[TASK PROMPT]
Every entry must be given again exactly.

[RECORDS SUPPLIED]
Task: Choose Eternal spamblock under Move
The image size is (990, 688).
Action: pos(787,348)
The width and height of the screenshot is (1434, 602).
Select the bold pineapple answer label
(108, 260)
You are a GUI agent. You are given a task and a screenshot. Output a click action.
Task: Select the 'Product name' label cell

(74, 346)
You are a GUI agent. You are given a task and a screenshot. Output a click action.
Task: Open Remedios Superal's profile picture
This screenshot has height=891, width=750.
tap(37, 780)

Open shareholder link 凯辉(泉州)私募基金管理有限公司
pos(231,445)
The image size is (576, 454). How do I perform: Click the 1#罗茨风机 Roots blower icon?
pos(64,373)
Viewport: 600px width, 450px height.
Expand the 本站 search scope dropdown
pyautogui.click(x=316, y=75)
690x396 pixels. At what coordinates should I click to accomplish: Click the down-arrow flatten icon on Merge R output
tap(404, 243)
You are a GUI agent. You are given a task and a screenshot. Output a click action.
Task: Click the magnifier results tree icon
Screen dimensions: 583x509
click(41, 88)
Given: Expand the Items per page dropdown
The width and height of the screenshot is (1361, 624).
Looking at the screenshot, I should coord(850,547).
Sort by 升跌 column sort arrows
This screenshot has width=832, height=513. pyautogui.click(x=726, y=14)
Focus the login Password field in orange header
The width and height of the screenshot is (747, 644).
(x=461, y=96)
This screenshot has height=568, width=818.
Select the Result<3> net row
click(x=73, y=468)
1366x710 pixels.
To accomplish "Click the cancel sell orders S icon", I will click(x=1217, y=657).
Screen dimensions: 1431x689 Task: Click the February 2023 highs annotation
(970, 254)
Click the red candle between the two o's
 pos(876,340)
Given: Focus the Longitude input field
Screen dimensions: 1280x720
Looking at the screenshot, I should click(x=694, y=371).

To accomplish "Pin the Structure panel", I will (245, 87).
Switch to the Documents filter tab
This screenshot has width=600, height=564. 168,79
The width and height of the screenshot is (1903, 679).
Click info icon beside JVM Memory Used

[TASK ANSWER]
Task: Choose Eternal spamblock under Move
The image size is (990, 688).
Action: pos(787,348)
The width and height of the screenshot is (1434, 602).
Select the bold pineapple answer label
(108, 260)
You are a GUI agent. You are given a task and a screenshot. Output a click action.
Task: Select the 'Product name' label cell

(74, 346)
You are a GUI agent. You are given a task and a screenshot. Output a click action.
Task: Open Remedios Superal's profile picture
This screenshot has height=891, width=750.
tap(37, 780)

Open shareholder link 凯辉(泉州)私募基金管理有限公司
pos(231,445)
The image size is (576, 454). How do I perform: Click the 1#罗茨风机 Roots blower icon?
pos(64,373)
Viewport: 600px width, 450px height.
Expand the 本站 search scope dropdown
pyautogui.click(x=316, y=75)
690x396 pixels. At what coordinates should I click to accomplish: Click the down-arrow flatten icon on Merge R output
tap(404, 243)
You are a GUI agent. You are given a task and a screenshot. Output a click action.
Task: Click the magnifier results tree icon
Screen dimensions: 583x509
click(41, 88)
Given: Expand the Items per page dropdown
The width and height of the screenshot is (1361, 624).
Looking at the screenshot, I should coord(850,547).
Sort by 升跌 column sort arrows
This screenshot has width=832, height=513. pyautogui.click(x=726, y=14)
Focus the login Password field in orange header
The width and height of the screenshot is (747, 644).
(x=461, y=96)
This screenshot has height=568, width=818.
Select the Result<3> net row
click(x=73, y=468)
1366x710 pixels.
To accomplish "Click the cancel sell orders S icon", I will click(x=1217, y=657).
Screen dimensions: 1431x689 Task: Click the February 2023 highs annotation
(970, 254)
Click the red candle between the two o's
 pos(876,340)
Given: Focus the Longitude input field
Screen dimensions: 1280x720
Looking at the screenshot, I should click(x=694, y=371).

To accomplish "Pin the Structure panel", I will (245, 87).
Switch to the Documents filter tab
This screenshot has width=600, height=564. 168,79
The width and height of the screenshot is (1903, 679).
Click info icon beside JVM Memory Used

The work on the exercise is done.